Teks sumber
>>>

Bab III – Beberapa Pengertian Dalam Agama Buddha

INTISARI AGAMA BUDDHA

Penyusun : Pandita S. Widyadharma

 

BAB III – BEBERAPA PENGERTIAN DALAM AGAMA BUDDHA

 


 

1. PARITTA

  1. Vandana
    Namo Tassa Bhagavato Arahato Samma-Sambuddhassa = Terpujilah Sang Bhagava Yang Maha Pengasih, Maha Suci dan Maha Bijaksana.
  2. Tisarana
    Buddhang saranang gacchami = Kami berlindung kepada Sang Buddha.
    ‘Berlindung kepada Sang Buddha’ berarti mencontoh sifat-sifat yang baik yang terdapat pada diri seorang Buddha.
    Dhammang saranang gacchami = Kami berlindung kepada Dhamma.
    ‘Berlindung kepada Dhamma’ berarti bahwa kita berusaha untuk melaksanakan Ajaran Sang Buddha dalam kehidupan kita sehari-hari, sehingga dengan demikian kita akan terhindar dari hal-hal yang tidak baik.
    Sanghang saranang gacchami = Kami berlindung kepada Sangha.
    ‘Berlindung kepada Sangha’ berarti bahwa kita menganggap Sangha sebagai guru dan mentaati ajaran yang diberikan oleh bhikkhu-bhikkhu yang telah mencapai tingkat kesucian.

<<<

Kerjakan berikut ini
1/ Menurut teks sumber, apa arti "Berlindung kepada Sang Buddha"?
2/ Salin kata demi kata bagian teks sumber yang dimulai dengan "Dhammang saranang gacchami" dan berlanjut sampai "yang tidak baik.".

Data yang diberikan
>>>

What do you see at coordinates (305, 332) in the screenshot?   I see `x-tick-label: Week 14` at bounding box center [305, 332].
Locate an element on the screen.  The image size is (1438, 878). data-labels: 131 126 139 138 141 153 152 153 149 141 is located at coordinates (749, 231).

<<<
>>>

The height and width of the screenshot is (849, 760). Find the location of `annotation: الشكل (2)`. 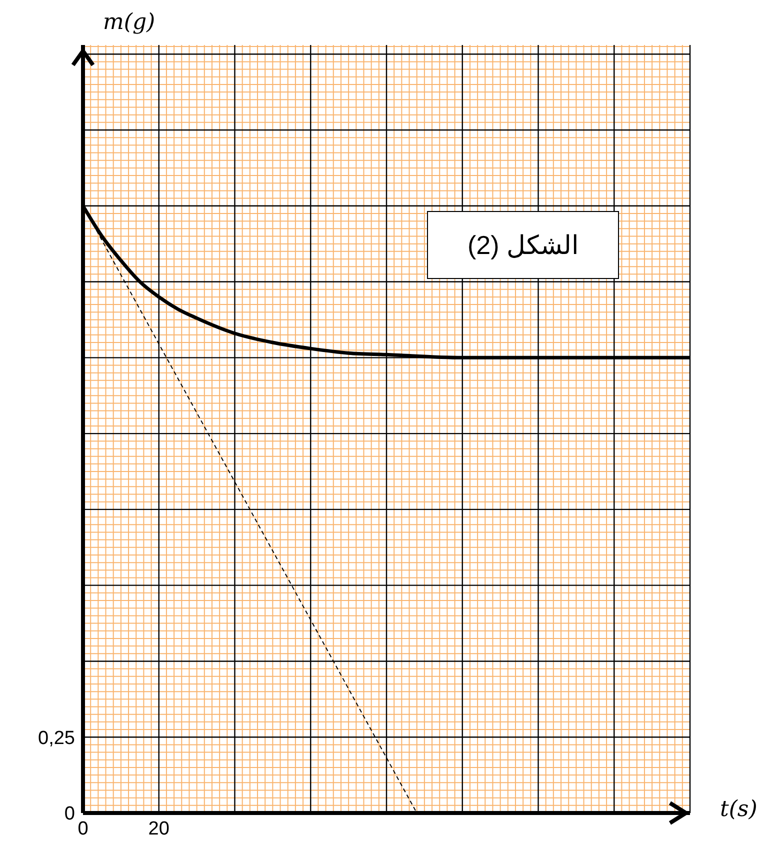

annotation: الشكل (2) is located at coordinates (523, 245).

<<<

Jawaban latihan
1/ Mencontoh sifat-sifat yang baik yang terdapat pada diri seorang Buddha.

2/
Dhammang saranang gacchami = Kami berlindung kepada Dhamma.
    ‘Berlindung kepada Dhamma’ berarti bahwa kita berusaha untuk melaksanakan Ajaran Sang Buddha dalam kehidupan kita sehari-hari, sehingga dengan demikian kita akan terhindar dari hal-hal yang tidak baik.